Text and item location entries

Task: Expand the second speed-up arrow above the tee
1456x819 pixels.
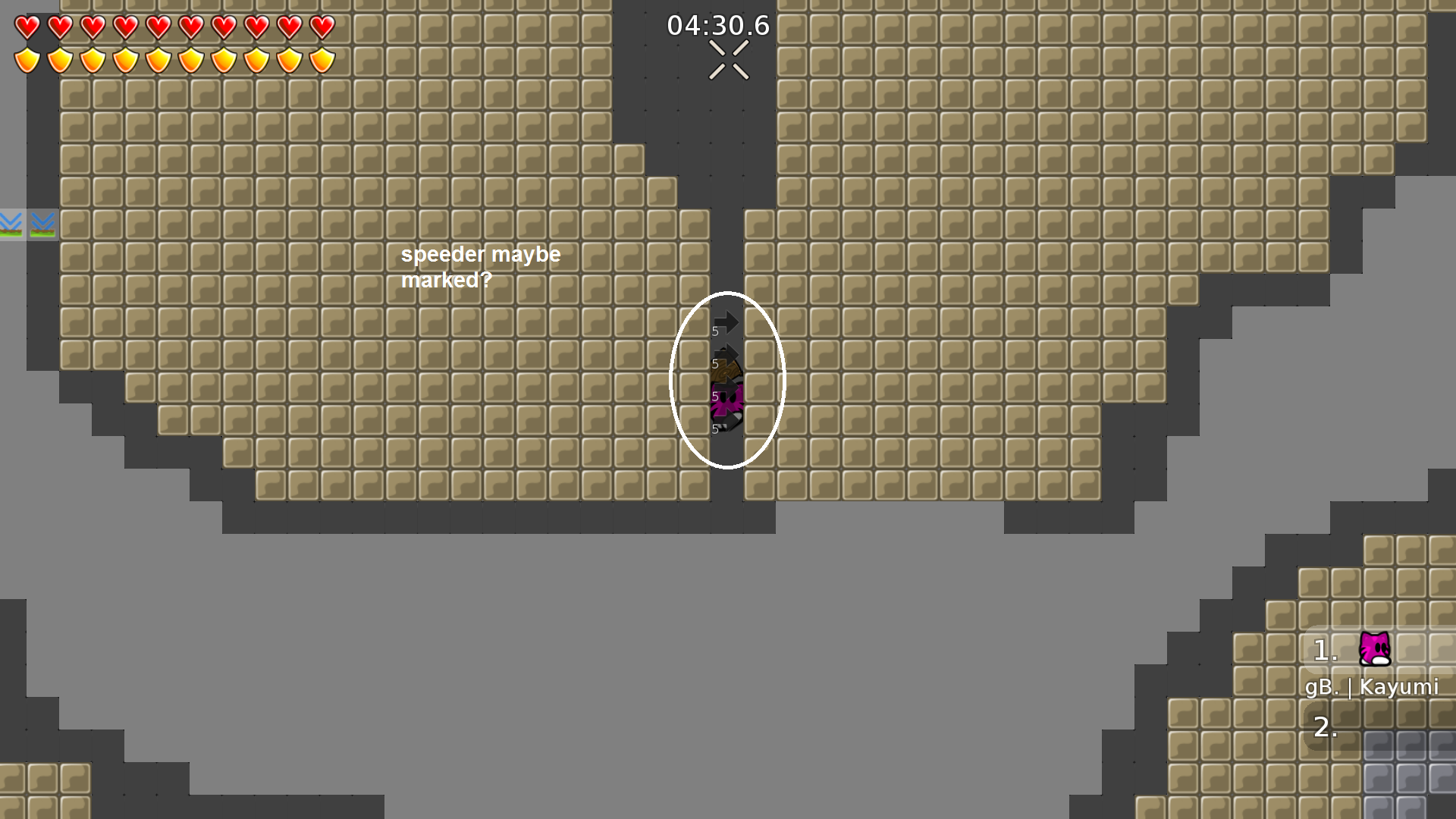Action: 726,355
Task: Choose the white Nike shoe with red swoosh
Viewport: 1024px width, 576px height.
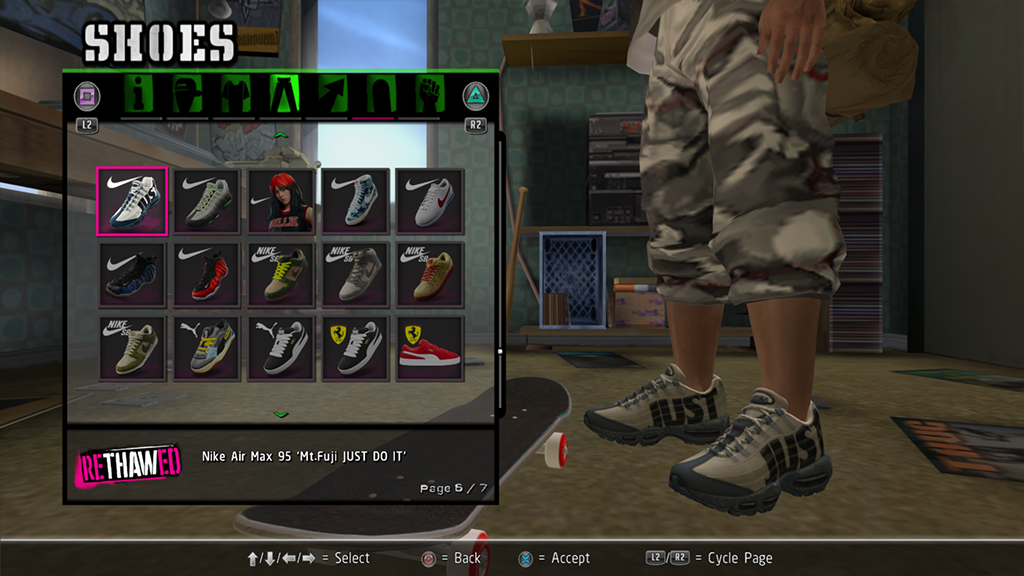Action: pyautogui.click(x=430, y=201)
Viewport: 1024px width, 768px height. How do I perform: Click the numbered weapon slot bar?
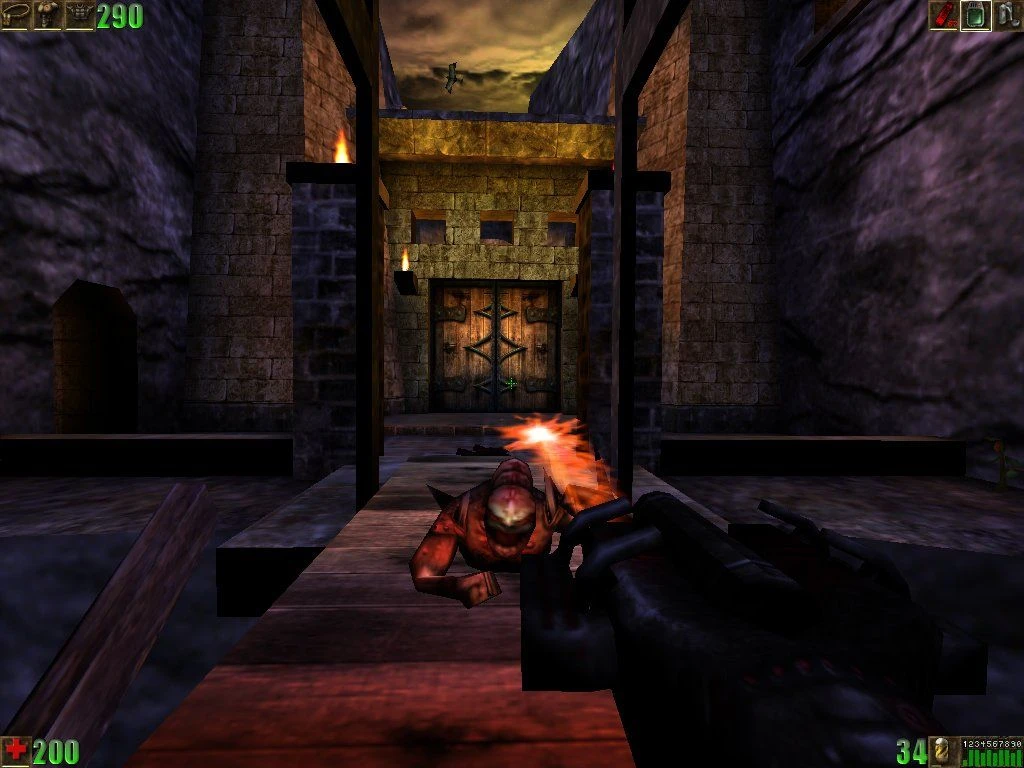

- [WHAT TO DO]: Rewrite the rows above, changing every "Viewport" to "Window" and leaving everything else the same. Omit the pictures.

- [SOLUTION TO THIS PROBLEM]:
Task: Expand the second speed-up arrow above the tee
1456x819 pixels.
Action: 726,355
Task: Choose the white Nike shoe with red swoosh
Window: 1024px width, 576px height.
Action: pyautogui.click(x=430, y=201)
Window: 1024px width, 768px height. How do I perform: Click the numbered weapon slot bar?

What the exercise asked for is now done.